» YOUR ASSIGNMENT
The full data must be written out exactly, with every line included.

» DATA
------------

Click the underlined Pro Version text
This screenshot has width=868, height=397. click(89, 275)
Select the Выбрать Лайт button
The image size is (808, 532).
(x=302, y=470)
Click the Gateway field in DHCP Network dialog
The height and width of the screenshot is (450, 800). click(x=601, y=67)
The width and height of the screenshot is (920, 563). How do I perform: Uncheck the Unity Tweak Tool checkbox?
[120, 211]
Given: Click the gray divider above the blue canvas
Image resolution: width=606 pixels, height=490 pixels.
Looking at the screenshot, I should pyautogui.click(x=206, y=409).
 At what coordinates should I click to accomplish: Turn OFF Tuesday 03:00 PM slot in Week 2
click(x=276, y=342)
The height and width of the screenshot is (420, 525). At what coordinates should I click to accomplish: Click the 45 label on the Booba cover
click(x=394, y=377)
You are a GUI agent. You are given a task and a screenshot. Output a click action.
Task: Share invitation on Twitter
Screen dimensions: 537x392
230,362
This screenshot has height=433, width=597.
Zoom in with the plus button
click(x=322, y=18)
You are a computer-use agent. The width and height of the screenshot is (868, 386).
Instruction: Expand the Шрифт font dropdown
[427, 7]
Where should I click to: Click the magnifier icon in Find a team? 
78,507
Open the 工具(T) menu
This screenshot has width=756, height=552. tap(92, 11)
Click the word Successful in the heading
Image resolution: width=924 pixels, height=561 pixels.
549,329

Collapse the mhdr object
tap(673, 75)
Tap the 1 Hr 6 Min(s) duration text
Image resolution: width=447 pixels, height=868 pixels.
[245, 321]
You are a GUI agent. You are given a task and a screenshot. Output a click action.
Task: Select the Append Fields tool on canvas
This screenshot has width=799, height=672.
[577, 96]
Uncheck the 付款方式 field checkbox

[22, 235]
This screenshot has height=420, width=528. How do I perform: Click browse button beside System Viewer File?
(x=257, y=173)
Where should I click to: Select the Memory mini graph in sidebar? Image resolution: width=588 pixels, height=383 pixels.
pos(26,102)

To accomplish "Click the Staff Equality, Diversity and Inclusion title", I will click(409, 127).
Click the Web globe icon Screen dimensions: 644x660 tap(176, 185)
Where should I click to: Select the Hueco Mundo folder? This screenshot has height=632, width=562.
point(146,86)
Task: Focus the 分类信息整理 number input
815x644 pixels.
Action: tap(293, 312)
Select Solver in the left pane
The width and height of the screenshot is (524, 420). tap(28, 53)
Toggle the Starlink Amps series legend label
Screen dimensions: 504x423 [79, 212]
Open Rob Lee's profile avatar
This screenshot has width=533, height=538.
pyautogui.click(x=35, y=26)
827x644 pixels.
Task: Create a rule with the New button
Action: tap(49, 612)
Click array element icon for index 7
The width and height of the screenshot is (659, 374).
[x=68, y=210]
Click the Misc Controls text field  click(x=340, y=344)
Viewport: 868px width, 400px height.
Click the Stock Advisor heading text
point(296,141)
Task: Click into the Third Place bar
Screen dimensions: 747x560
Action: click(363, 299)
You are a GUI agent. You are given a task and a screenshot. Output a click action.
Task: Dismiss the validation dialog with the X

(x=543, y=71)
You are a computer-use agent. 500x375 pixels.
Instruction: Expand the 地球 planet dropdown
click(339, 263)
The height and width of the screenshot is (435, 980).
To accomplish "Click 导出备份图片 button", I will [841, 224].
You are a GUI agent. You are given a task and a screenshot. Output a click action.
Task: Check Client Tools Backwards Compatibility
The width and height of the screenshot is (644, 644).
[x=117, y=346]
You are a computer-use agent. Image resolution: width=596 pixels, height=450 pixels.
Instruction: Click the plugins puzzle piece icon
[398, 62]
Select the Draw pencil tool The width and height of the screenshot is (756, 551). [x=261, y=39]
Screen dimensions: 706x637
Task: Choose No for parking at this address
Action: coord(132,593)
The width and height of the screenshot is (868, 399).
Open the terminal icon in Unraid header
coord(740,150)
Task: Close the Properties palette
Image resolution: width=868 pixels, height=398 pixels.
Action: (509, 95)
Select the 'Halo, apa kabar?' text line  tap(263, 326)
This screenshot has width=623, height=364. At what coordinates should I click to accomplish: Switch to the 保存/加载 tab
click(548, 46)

------------

» RESPONSE AREA
Click the underlined Pro Version text
This screenshot has width=868, height=397. click(89, 275)
Select the Выбрать Лайт button
The image size is (808, 532).
(x=302, y=470)
Click the Gateway field in DHCP Network dialog
The height and width of the screenshot is (450, 800). click(x=601, y=67)
The width and height of the screenshot is (920, 563). How do I perform: Uncheck the Unity Tweak Tool checkbox?
[120, 211]
Given: Click the gray divider above the blue canvas
Image resolution: width=606 pixels, height=490 pixels.
Looking at the screenshot, I should pyautogui.click(x=206, y=409).
 At what coordinates should I click to accomplish: Turn OFF Tuesday 03:00 PM slot in Week 2
click(x=276, y=342)
The height and width of the screenshot is (420, 525). At what coordinates should I click to accomplish: Click the 45 label on the Booba cover
click(x=394, y=377)
You are a GUI agent. You are given a task and a screenshot. Output a click action.
Task: Share invitation on Twitter
Screen dimensions: 537x392
230,362
This screenshot has height=433, width=597.
Zoom in with the plus button
click(x=322, y=18)
You are a computer-use agent. The width and height of the screenshot is (868, 386).
Instruction: Expand the Шрифт font dropdown
[427, 7]
Where should I click to: Click the magnifier icon in Find a team? 
78,507
Open the 工具(T) menu
This screenshot has width=756, height=552. tap(92, 11)
Click the word Successful in the heading
Image resolution: width=924 pixels, height=561 pixels.
549,329

Collapse the mhdr object
tap(673, 75)
Tap the 1 Hr 6 Min(s) duration text
Image resolution: width=447 pixels, height=868 pixels.
[245, 321]
You are a GUI agent. You are given a task and a screenshot. Output a click action.
Task: Select the Append Fields tool on canvas
This screenshot has width=799, height=672.
[577, 96]
Uncheck the 付款方式 field checkbox

[22, 235]
This screenshot has height=420, width=528. How do I perform: Click browse button beside System Viewer File?
(x=257, y=173)
Where should I click to: Select the Memory mini graph in sidebar? Image resolution: width=588 pixels, height=383 pixels.
pos(26,102)

To accomplish "Click the Staff Equality, Diversity and Inclusion title", I will click(409, 127).
Click the Web globe icon Screen dimensions: 644x660 tap(176, 185)
Where should I click to: Select the Hueco Mundo folder? This screenshot has height=632, width=562.
point(146,86)
Task: Focus the 分类信息整理 number input
815x644 pixels.
Action: tap(293, 312)
Select Solver in the left pane
The width and height of the screenshot is (524, 420). tap(28, 53)
Toggle the Starlink Amps series legend label
Screen dimensions: 504x423 [79, 212]
Open Rob Lee's profile avatar
This screenshot has width=533, height=538.
pyautogui.click(x=35, y=26)
827x644 pixels.
Task: Create a rule with the New button
Action: tap(49, 612)
Click array element icon for index 7
The width and height of the screenshot is (659, 374).
[x=68, y=210]
Click the Misc Controls text field  click(x=340, y=344)
Viewport: 868px width, 400px height.
Click the Stock Advisor heading text
point(296,141)
Task: Click into the Third Place bar
Screen dimensions: 747x560
Action: click(363, 299)
You are a GUI agent. You are given a task and a screenshot. Output a click action.
Task: Dismiss the validation dialog with the X

(x=543, y=71)
You are a computer-use agent. 500x375 pixels.
Instruction: Expand the 地球 planet dropdown
click(339, 263)
The height and width of the screenshot is (435, 980).
To accomplish "Click 导出备份图片 button", I will [841, 224].
You are a GUI agent. You are given a task and a screenshot. Output a click action.
Task: Check Client Tools Backwards Compatibility
The width and height of the screenshot is (644, 644).
[x=117, y=346]
You are a computer-use agent. Image resolution: width=596 pixels, height=450 pixels.
Instruction: Click the plugins puzzle piece icon
[398, 62]
Select the Draw pencil tool The width and height of the screenshot is (756, 551). [x=261, y=39]
Screen dimensions: 706x637
Task: Choose No for parking at this address
Action: coord(132,593)
The width and height of the screenshot is (868, 399).
Open the terminal icon in Unraid header
coord(740,150)
Task: Close the Properties palette
Image resolution: width=868 pixels, height=398 pixels.
Action: (509, 95)
Select the 'Halo, apa kabar?' text line  tap(263, 326)
This screenshot has width=623, height=364. At what coordinates should I click to accomplish: Switch to the 保存/加载 tab
click(548, 46)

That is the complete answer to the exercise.